> [What is required]
Only the closing portion of the entries is to be reproduced: the line containing "Open the Number Format dropdown" through the very last line, exactly as written.

Data under study START

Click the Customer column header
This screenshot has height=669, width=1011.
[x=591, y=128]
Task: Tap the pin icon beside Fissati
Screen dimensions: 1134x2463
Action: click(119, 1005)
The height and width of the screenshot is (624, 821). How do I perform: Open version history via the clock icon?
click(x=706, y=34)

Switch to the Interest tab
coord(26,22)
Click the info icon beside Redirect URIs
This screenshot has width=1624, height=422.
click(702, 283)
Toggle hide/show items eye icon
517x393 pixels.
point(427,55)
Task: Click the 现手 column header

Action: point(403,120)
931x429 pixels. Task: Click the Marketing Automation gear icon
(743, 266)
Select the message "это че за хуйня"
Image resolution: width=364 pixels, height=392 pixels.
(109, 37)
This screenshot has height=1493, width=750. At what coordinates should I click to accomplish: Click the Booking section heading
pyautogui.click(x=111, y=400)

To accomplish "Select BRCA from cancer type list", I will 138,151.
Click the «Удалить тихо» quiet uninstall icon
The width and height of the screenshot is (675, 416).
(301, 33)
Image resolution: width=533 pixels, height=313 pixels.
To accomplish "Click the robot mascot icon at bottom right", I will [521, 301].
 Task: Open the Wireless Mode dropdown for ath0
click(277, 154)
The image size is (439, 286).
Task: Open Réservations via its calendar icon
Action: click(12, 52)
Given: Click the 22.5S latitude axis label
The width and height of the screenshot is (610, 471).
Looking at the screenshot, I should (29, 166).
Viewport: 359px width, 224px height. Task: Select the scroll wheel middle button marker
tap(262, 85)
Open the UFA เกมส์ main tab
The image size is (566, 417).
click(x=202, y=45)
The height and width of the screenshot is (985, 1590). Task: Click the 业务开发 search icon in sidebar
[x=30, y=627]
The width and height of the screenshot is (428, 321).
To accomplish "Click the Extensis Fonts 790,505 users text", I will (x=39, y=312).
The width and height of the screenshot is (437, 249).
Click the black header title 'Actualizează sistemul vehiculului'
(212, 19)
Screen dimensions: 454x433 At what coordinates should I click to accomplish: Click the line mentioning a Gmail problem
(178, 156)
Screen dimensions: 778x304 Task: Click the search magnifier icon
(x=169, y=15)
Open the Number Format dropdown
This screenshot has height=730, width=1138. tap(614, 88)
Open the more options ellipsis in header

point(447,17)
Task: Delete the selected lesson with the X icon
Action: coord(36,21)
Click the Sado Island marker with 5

Data under study END

> [Your response]
Open the Number Format dropdown
This screenshot has height=730, width=1138. tap(614, 88)
Open the more options ellipsis in header

point(447,17)
Task: Delete the selected lesson with the X icon
Action: coord(36,21)
Click the Sado Island marker with 5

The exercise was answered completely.